Mobilità sostenibile: il nodo del trasporto marittimo

La seconda parte dello studio si è concentrata sulla mobilità sostenibile nei porti e nel trasporto marittimo. Oggi il trasporto via mare è il più efficiente dal punto di vista energetico, ma produce circa il 2,9% delle emissioni globali di gas serra. Se non si interviene, le emissioni potrebbero aumentare fino al 130% entro il 2050.

In Italia, questo settore è fondamentale: oltre la metà delle merci (il 52,7%) e più del 90% dei passeggeri si spostano lungo rotte interne, collegando anche più di 80 isole abitate.
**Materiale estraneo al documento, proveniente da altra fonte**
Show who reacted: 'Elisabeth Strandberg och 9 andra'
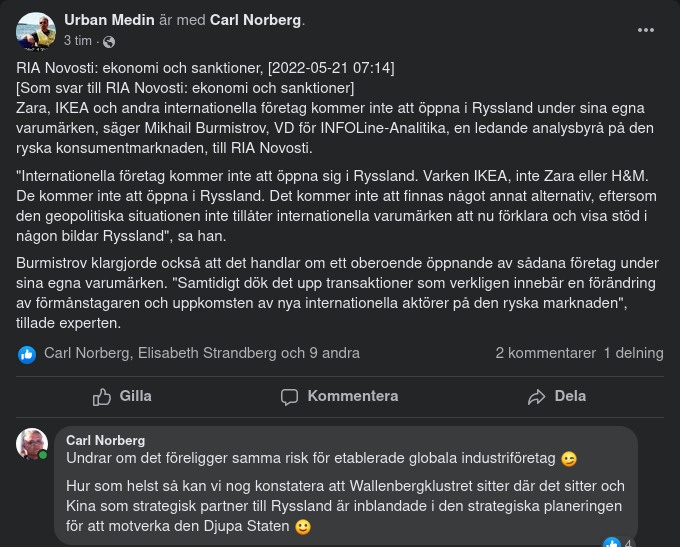Image resolution: width=680 pixels, height=547 pixels. tap(248, 353)
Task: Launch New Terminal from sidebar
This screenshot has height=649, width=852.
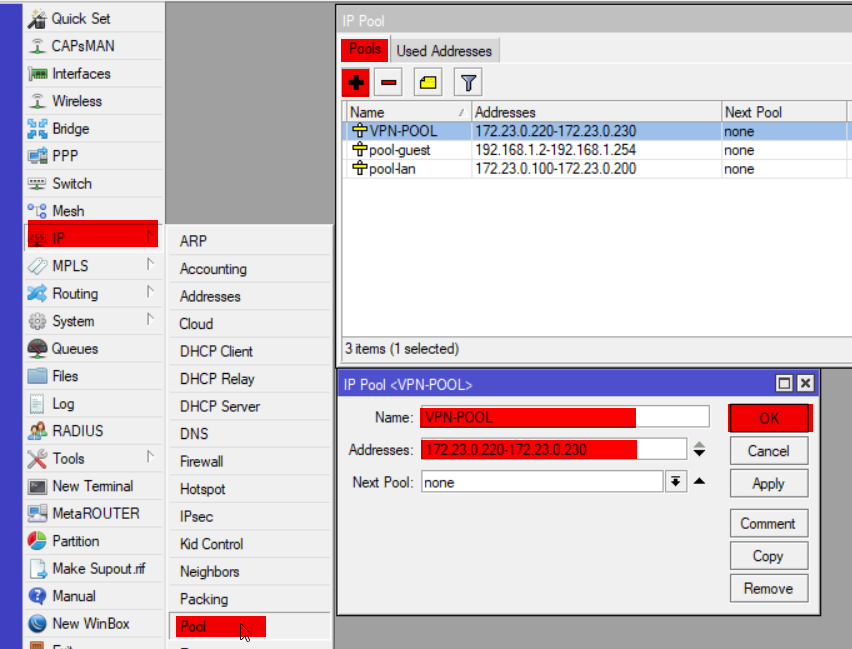Action: coord(92,486)
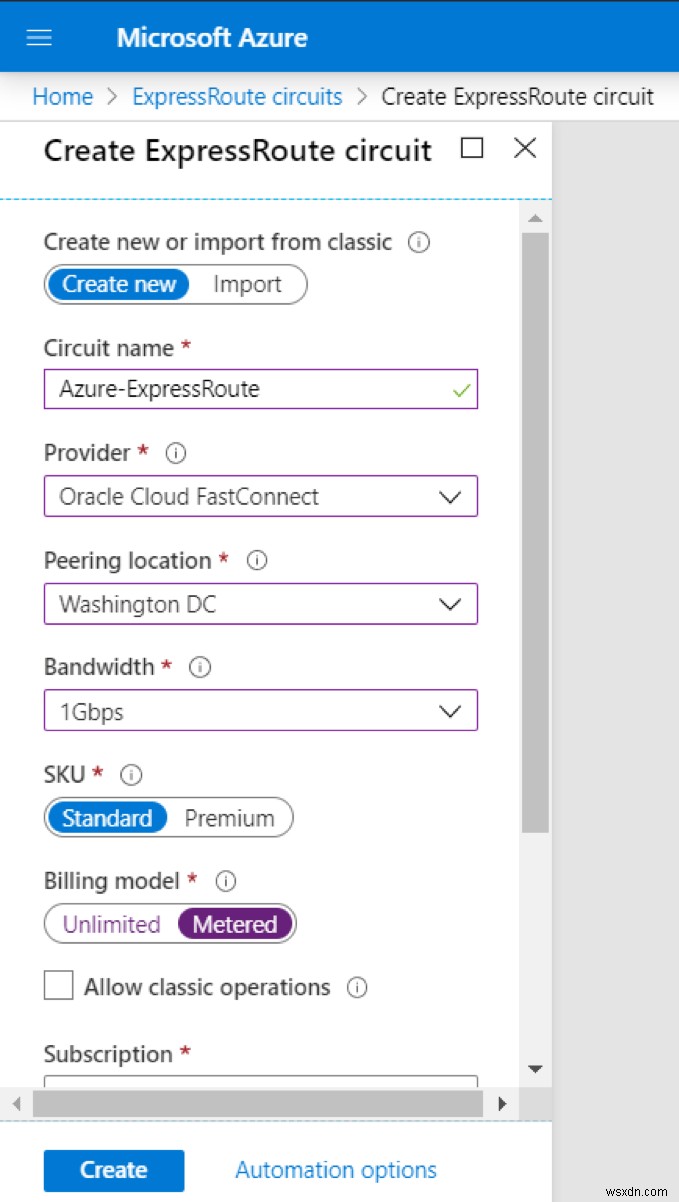
Task: Edit the Circuit name field
Action: 260,389
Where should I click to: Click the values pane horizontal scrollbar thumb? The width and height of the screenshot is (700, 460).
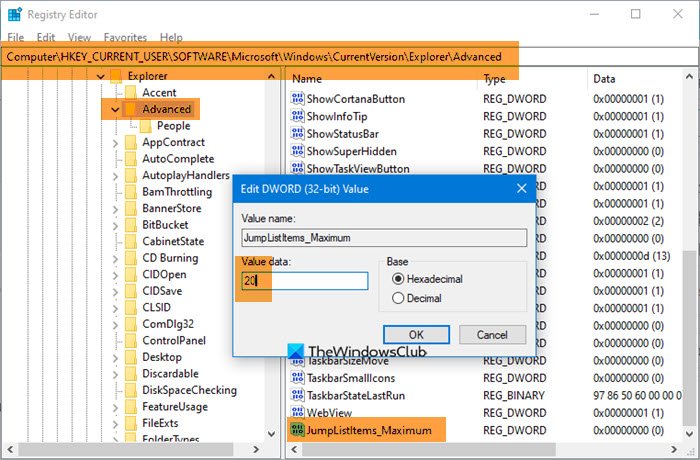(x=429, y=449)
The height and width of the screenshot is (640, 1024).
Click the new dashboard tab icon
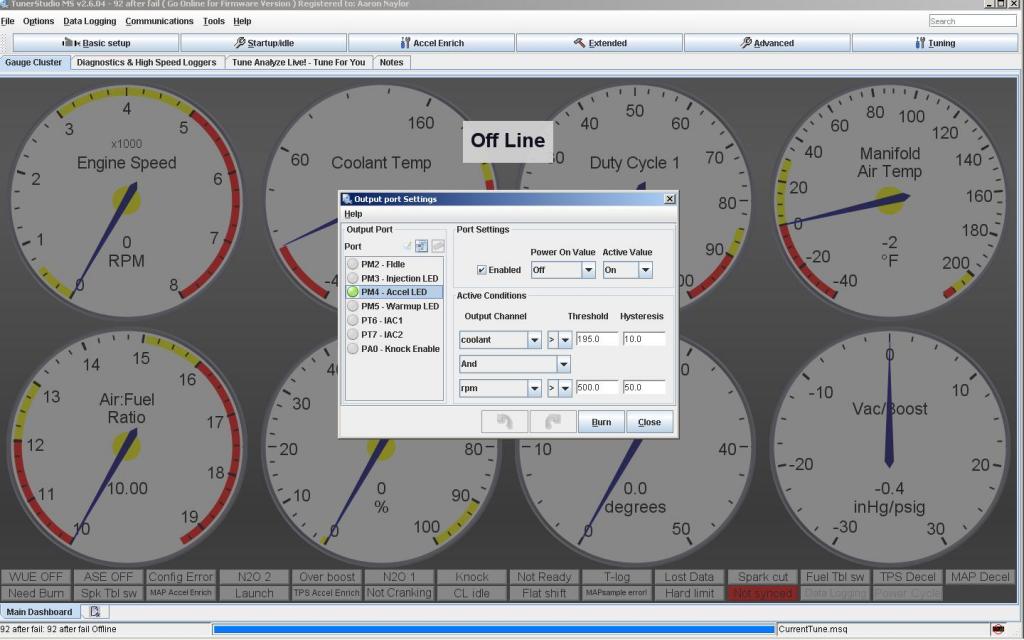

Il Paese è tra i leader europei per i traghetti Ro-Ro (roll-on/roll-off) e le crociere. Ma la transizione verso fonti più pulite richiede investimenti importanti e un coordinamento più stretto tra pubblico e privato.

Le principali difficoltà? I costi elevati per le infrastrutture, decisioni spesso frammentate e un ricambio lento delle navi. Le politiche attuali – basate su Gnl, bio-Gnl e cold ironing – riusciranno a ridurre le emissioni solo di poco (meno del 5% entro il 2030), a meno che non si adottino misure più coraggiose.

Le strade da percorrere: raccomandazioni per il futuro

Lo studio indica alcune strade da seguire: rafforzare gli acquisti verdi nelle gare pubbliche, creare green corridors sulle rotte principali (come Napoli–Palermo o Livorno–Olbia), sviluppare in modo coordinato le infrastrutture portuali per carburanti alternativi e sostenere le tecnologie per migliorare l’efficienza energetica. Fondamentale potrebbe essere il ruolo dei fondi derivanti dall’Ets europeo, che per l’Italia potrebbero tradursi in risorse tra 333 e 419 milioni di euro dal 2026.

In questo scenario, Intesa Sanpaolo conferma l’impegno nel sostenere scuole e università con programmi dedicati alla blue economy. Solo un lavoro di squadra tra istituzioni, imprese e università potrà mettere il nostro Paese in prima fila nella sfida di un’economia del mare più verde e sostenibile.